▸ The exercise:
Rewrite the lines below, putting "screen agent" wherever "computer-use agent" appears and keeping everything else the same.

[Dataset records]
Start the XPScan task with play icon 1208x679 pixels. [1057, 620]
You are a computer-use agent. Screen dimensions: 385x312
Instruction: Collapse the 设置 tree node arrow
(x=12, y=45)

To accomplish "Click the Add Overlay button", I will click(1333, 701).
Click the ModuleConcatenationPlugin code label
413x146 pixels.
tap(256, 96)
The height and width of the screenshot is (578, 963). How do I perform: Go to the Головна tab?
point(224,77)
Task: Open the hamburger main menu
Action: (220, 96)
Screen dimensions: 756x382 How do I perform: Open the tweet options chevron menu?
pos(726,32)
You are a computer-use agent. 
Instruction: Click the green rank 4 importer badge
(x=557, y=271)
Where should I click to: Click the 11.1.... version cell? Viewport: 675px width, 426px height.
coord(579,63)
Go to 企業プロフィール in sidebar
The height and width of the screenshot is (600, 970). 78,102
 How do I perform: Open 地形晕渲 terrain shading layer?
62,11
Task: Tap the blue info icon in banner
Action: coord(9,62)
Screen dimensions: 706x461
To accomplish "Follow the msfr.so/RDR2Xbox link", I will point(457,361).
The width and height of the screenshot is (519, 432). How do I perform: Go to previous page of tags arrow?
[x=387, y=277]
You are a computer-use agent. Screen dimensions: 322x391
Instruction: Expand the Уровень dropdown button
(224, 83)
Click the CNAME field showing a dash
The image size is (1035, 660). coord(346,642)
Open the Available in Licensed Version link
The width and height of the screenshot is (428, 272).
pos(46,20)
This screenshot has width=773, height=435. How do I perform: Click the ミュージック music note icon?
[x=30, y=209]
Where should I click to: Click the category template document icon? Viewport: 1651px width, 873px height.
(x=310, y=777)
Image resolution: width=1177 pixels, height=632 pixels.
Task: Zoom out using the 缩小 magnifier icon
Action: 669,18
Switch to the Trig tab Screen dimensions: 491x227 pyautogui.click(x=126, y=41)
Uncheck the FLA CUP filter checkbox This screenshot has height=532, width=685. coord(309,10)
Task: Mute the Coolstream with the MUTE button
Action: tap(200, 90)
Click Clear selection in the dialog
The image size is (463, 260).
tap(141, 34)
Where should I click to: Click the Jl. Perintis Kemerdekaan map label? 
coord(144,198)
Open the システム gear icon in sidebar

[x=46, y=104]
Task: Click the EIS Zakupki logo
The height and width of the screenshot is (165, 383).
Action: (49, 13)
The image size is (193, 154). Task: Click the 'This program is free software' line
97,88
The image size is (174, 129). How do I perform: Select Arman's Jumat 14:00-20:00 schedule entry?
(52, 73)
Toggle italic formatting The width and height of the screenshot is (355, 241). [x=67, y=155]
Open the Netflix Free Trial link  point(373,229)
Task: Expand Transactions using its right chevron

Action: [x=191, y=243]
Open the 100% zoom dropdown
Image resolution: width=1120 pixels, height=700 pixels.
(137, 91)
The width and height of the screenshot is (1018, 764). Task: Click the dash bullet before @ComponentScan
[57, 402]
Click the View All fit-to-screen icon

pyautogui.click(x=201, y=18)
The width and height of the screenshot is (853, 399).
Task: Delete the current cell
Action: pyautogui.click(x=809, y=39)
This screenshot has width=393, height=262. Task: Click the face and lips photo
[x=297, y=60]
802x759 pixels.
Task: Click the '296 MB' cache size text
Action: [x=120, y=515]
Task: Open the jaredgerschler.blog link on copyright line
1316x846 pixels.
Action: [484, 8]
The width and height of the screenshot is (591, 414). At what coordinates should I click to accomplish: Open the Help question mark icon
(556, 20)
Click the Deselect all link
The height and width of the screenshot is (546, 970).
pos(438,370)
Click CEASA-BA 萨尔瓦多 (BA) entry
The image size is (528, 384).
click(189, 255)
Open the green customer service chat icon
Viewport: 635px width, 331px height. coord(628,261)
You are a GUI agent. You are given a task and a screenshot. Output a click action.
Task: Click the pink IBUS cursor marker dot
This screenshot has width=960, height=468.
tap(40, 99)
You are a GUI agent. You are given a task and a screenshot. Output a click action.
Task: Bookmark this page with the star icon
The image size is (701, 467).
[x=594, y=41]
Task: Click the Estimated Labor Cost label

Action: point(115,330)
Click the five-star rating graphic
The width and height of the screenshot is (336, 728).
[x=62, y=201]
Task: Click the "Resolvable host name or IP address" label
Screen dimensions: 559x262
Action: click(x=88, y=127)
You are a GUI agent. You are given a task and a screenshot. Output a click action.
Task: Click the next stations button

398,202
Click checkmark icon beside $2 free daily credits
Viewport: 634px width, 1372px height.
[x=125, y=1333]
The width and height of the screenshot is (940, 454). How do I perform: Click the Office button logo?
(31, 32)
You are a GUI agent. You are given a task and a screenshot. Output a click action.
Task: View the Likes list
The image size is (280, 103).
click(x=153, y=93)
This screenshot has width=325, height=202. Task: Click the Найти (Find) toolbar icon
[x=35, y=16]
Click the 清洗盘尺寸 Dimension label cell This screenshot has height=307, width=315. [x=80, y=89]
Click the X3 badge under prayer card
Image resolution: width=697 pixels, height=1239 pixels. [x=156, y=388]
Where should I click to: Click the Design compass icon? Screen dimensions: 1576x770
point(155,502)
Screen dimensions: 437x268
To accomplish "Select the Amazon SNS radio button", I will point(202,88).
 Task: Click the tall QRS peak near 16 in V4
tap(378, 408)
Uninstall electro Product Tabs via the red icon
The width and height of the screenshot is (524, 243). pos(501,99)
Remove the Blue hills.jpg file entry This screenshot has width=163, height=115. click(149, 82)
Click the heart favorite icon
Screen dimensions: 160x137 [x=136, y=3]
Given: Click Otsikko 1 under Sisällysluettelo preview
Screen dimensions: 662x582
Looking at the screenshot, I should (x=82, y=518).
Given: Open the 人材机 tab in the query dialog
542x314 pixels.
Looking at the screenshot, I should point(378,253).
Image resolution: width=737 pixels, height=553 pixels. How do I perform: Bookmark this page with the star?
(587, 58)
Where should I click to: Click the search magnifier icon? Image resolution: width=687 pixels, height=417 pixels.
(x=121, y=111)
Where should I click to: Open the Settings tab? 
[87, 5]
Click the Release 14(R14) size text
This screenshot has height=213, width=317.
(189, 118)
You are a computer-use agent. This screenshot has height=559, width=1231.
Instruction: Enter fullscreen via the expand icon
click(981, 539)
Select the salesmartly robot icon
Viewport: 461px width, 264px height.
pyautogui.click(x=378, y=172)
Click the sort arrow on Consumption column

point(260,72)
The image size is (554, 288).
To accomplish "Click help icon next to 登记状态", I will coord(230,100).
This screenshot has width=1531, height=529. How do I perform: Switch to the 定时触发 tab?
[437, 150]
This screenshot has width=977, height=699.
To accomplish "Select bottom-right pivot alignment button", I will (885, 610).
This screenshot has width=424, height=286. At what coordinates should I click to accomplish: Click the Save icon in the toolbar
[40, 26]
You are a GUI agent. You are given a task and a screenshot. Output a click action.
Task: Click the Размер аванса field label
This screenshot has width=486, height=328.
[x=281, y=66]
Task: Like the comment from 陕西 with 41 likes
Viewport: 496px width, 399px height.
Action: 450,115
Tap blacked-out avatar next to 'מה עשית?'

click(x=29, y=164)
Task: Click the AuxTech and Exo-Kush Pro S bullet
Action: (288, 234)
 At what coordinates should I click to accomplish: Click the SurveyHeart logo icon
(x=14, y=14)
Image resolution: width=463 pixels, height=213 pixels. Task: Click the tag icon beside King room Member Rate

▸ Task result:
Start the XPScan task with play icon 1208x679 pixels. [1057, 620]
You are a screen agent. Screen dimensions: 385x312
Instruction: Collapse the 设置 tree node arrow
(x=12, y=45)

To accomplish "Click the Add Overlay button", I will click(1333, 701).
Click the ModuleConcatenationPlugin code label
413x146 pixels.
tap(256, 96)
The height and width of the screenshot is (578, 963). How do I perform: Go to the Головна tab?
point(224,77)
Task: Open the hamburger main menu
Action: (220, 96)
Screen dimensions: 756x382 How do I perform: Open the tweet options chevron menu?
pos(726,32)
You are a screen agent. 
Instruction: Click the green rank 4 importer badge
(x=557, y=271)
Where should I click to: Click the 11.1.... version cell? Viewport: 675px width, 426px height.
coord(579,63)
Go to 企業プロフィール in sidebar
The height and width of the screenshot is (600, 970). 78,102
 How do I perform: Open 地形晕渲 terrain shading layer?
62,11
Task: Tap the blue info icon in banner
Action: coord(9,62)
Screen dimensions: 706x461
To accomplish "Follow the msfr.so/RDR2Xbox link", I will point(457,361).
The width and height of the screenshot is (519, 432). How do I perform: Go to previous page of tags arrow?
[x=387, y=277]
You are a screen agent. Screen dimensions: 322x391
Instruction: Expand the Уровень dropdown button
(224, 83)
Click the CNAME field showing a dash
The image size is (1035, 660). coord(346,642)
Open the Available in Licensed Version link
The width and height of the screenshot is (428, 272).
pos(46,20)
This screenshot has width=773, height=435. How do I perform: Click the ミュージック music note icon?
[x=30, y=209]
Where should I click to: Click the category template document icon? Viewport: 1651px width, 873px height.
(x=310, y=777)
Image resolution: width=1177 pixels, height=632 pixels.
Task: Zoom out using the 缩小 magnifier icon
Action: 669,18
Switch to the Trig tab Screen dimensions: 491x227 pyautogui.click(x=126, y=41)
Uncheck the FLA CUP filter checkbox This screenshot has height=532, width=685. coord(309,10)
Task: Mute the Coolstream with the MUTE button
Action: tap(200, 90)
Click Clear selection in the dialog
The image size is (463, 260).
tap(141, 34)
Where should I click to: Click the Jl. Perintis Kemerdekaan map label? 
coord(144,198)
Open the システム gear icon in sidebar

[x=46, y=104]
Task: Click the EIS Zakupki logo
The height and width of the screenshot is (165, 383).
Action: (49, 13)
The image size is (193, 154). Task: Click the 'This program is free software' line
97,88
The image size is (174, 129). How do I perform: Select Arman's Jumat 14:00-20:00 schedule entry?
(52, 73)
Toggle italic formatting The width and height of the screenshot is (355, 241). [x=67, y=155]
Open the Netflix Free Trial link  point(373,229)
Task: Expand Transactions using its right chevron

Action: [x=191, y=243]
Open the 100% zoom dropdown
Image resolution: width=1120 pixels, height=700 pixels.
(137, 91)
The width and height of the screenshot is (1018, 764). Task: Click the dash bullet before @ComponentScan
[57, 402]
Click the View All fit-to-screen icon

pyautogui.click(x=201, y=18)
The width and height of the screenshot is (853, 399).
Task: Delete the current cell
Action: pyautogui.click(x=809, y=39)
This screenshot has width=393, height=262. Task: Click the face and lips photo
[x=297, y=60]
802x759 pixels.
Task: Click the '296 MB' cache size text
Action: [x=120, y=515]
Task: Open the jaredgerschler.blog link on copyright line
1316x846 pixels.
Action: [484, 8]
The width and height of the screenshot is (591, 414). At what coordinates should I click to accomplish: Open the Help question mark icon
(556, 20)
Click the Deselect all link
The height and width of the screenshot is (546, 970).
pos(438,370)
Click CEASA-BA 萨尔瓦多 (BA) entry
The image size is (528, 384).
click(189, 255)
Open the green customer service chat icon
Viewport: 635px width, 331px height. coord(628,261)
You are a GUI agent. You are given a task and a screenshot. Output a click action.
Task: Click the pink IBUS cursor marker dot
This screenshot has width=960, height=468.
tap(40, 99)
You are a GUI agent. You are given a task and a screenshot. Output a click action.
Task: Bookmark this page with the star icon
The image size is (701, 467).
[x=594, y=41]
Task: Click the Estimated Labor Cost label

Action: point(115,330)
Click the five-star rating graphic
The width and height of the screenshot is (336, 728).
[x=62, y=201]
Task: Click the "Resolvable host name or IP address" label
Screen dimensions: 559x262
Action: click(x=88, y=127)
You are a GUI agent. You are given a task and a screenshot. Output a click action.
Task: Click the next stations button

398,202
Click checkmark icon beside $2 free daily credits
Viewport: 634px width, 1372px height.
[x=125, y=1333]
The width and height of the screenshot is (940, 454). How do I perform: Click the Office button logo?
(31, 32)
You are a GUI agent. You are given a task and a screenshot. Output a click action.
Task: View the Likes list
The image size is (280, 103).
click(x=153, y=93)
This screenshot has width=325, height=202. Task: Click the Найти (Find) toolbar icon
[x=35, y=16]
Click the 清洗盘尺寸 Dimension label cell This screenshot has height=307, width=315. [x=80, y=89]
Click the X3 badge under prayer card
Image resolution: width=697 pixels, height=1239 pixels. [x=156, y=388]
Where should I click to: Click the Design compass icon? Screen dimensions: 1576x770
point(155,502)
Screen dimensions: 437x268
To accomplish "Select the Amazon SNS radio button", I will point(202,88).
 Task: Click the tall QRS peak near 16 in V4
tap(378, 408)
Uninstall electro Product Tabs via the red icon
The width and height of the screenshot is (524, 243). pos(501,99)
Remove the Blue hills.jpg file entry This screenshot has width=163, height=115. click(149, 82)
Click the heart favorite icon
Screen dimensions: 160x137 [x=136, y=3]
Given: Click Otsikko 1 under Sisällysluettelo preview
Screen dimensions: 662x582
Looking at the screenshot, I should (x=82, y=518).
Given: Open the 人材机 tab in the query dialog
542x314 pixels.
Looking at the screenshot, I should point(378,253).
Image resolution: width=737 pixels, height=553 pixels. How do I perform: Bookmark this page with the star?
(587, 58)
Where should I click to: Click the search magnifier icon? Image resolution: width=687 pixels, height=417 pixels.
(x=121, y=111)
Where should I click to: Open the Settings tab? 
[87, 5]
Click the Release 14(R14) size text
This screenshot has height=213, width=317.
(189, 118)
You are a screen agent. This screenshot has height=559, width=1231.
Instruction: Enter fullscreen via the expand icon
click(981, 539)
Select the salesmartly robot icon
Viewport: 461px width, 264px height.
pyautogui.click(x=378, y=172)
Click the sort arrow on Consumption column

point(260,72)
The image size is (554, 288).
To accomplish "Click help icon next to 登记状态", I will coord(230,100).
This screenshot has width=1531, height=529. How do I perform: Switch to the 定时触发 tab?
[437, 150]
This screenshot has width=977, height=699.
To accomplish "Select bottom-right pivot alignment button", I will (885, 610).
This screenshot has width=424, height=286. At what coordinates should I click to accomplish: Click the Save icon in the toolbar
[40, 26]
You are a GUI agent. You are given a task and a screenshot. Output a click action.
Task: Click the Размер аванса field label
This screenshot has width=486, height=328.
[x=281, y=66]
Task: Like the comment from 陕西 with 41 likes
Viewport: 496px width, 399px height.
Action: 450,115
Tap blacked-out avatar next to 'מה עשית?'

click(x=29, y=164)
Task: Click the AuxTech and Exo-Kush Pro S bullet
Action: (288, 234)
 At what coordinates should I click to accomplish: Click the SurveyHeart logo icon
(x=14, y=14)
Image resolution: width=463 pixels, height=213 pixels. Task: Click the tag icon beside King room Member Rate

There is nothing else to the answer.